ということなのだと思いますが、生き方は人の数だけあるのだから最適なバランスだって一人ひとり違うはずで、それぞれの物差しで測ればよいと思います。

マイクロソフト日本法人元営業部長の田島弓子氏の著書、『ワークライフ“アンバランス”の仕事力』にもこうあります。

ワーク・ライフ・バランスとは、社会で定義されるものでもなく、人から与えられるものでもなく、自分自身で見つけるもの

周りの目から見れば「アンバランス」に見えたとしても、自分にとってそれが調和の取れた状態であれば、それが自分の「ベストバランス」

日々革新的な製品やサービスを生んでいるGoogleやApple、Facebookなど、数多くのテック企業で働くコーダーには、深夜まで働き、家に帰ってもコードを書いている人が多いといいます。「コードを書くことがリラックス方法」という彼らにとっては仕事をしている時が一番幸せを感じられる時。もちろん、残業が多いとプライベートに影響が出るのではという懸念もありますが、彼らのプライベートをできるだけサポートし、仕事に情熱を傾けてもらうために、これらの企業は福利厚生などを充実させています。

度々「ワーカホリック」のレッテルを貼られるテック企業のコーダーですが、その仕事に打ち込めるということが、彼らにとって最もバランスが取れている状態なのです。


オンとオフの境界線はあいまいでいい?

ワーク・ライフ・バランスの話を前提に、「公私混同」について考えてみたいと思います。

「オンとオフをきっちり区別しなければ」と思っている人は、仕事(オン)が苦痛で我慢して働いているから、プライベート(オフ)で仕事を忘れてその時間を有効に使おうという感覚が強いのかもしれません。でもこの場合、仕事が忙しくなってオフの時間が少なくなると、当たり前ながらそれがストレスとなり、仕事にもプライベートにも悪影響を与えかねません。

そもそも私たちは機械ではないので、オンとオフという電源ボタンで動作するわけではありません。

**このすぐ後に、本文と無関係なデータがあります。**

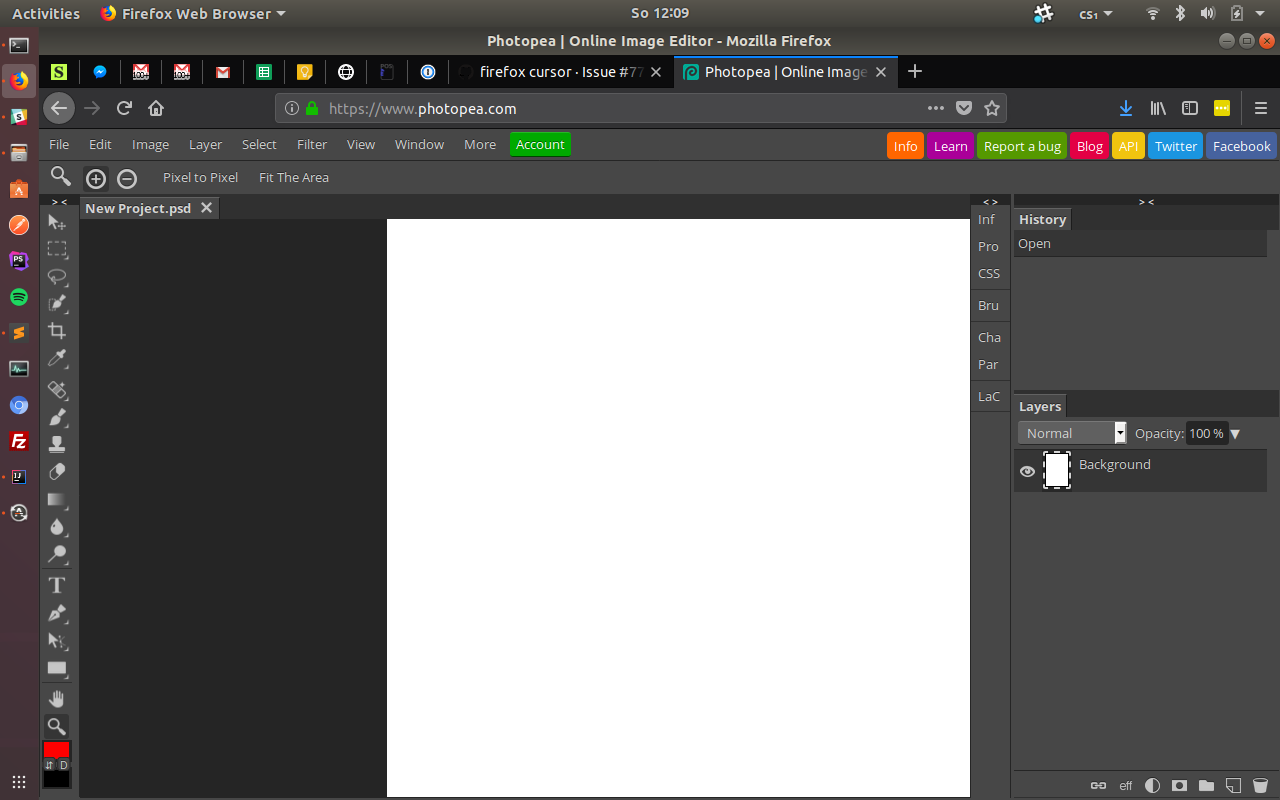Select the Move tool

57,223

だから無理やりオンとオフで切り替えようとすると強いストレスを感じてしまいます。だからその境界線に縛られることなく、あいまいにしたほうが、より自由に柔軟な心で物事に取り組めると思います。

例えば大手通販会社のフェリシモでは、仕事という境界線を取り払い、好きなことを業務時間中に会社公認で行える部活動が盛んで、社員の3人に一人が参加しています。既存の組織や役割、上司や部下の関係を超えて参加することで人間関係に深みが出るのはもちろん、「女子DIY部」のように商品販売をしたり、新しい顧客の開拓をしたりと、公私混同することでパフォーマンスやエンゲージメントが自然と向上する仕組みに。

私が以前勤めていた会社も部活動が盛んでしたが、社内に限らず、共通の趣味を持ったお取引先の方も部員に入れて、公私混同のお付き合いをしていました。彼らと一緒に過ごす時間は自然と増え、仕事やプライベートに関わらずさまざまな話をする機会も増えることから、そこから色々なアイディアが生まれ、製品やサービスの提供につながったことも多くありました。また、例えば一つのプロジェクトが失敗に終わったとしても、仕事のみでつながっている人間関係ではないので、「失敗したから終わり」ではなく「次も一緒に頑張りましょう」という前向きなものに。これは、公私混同することで築かれた絆や信頼があってこそです。

ワーク・ライフ・バランス、オンとオフ、公私混同など、境界線を引く言葉は多くありますが、これらを不可分一体と捉えることで、自身の成長や、豊かで幸せな人生につながるのではないでしょうか。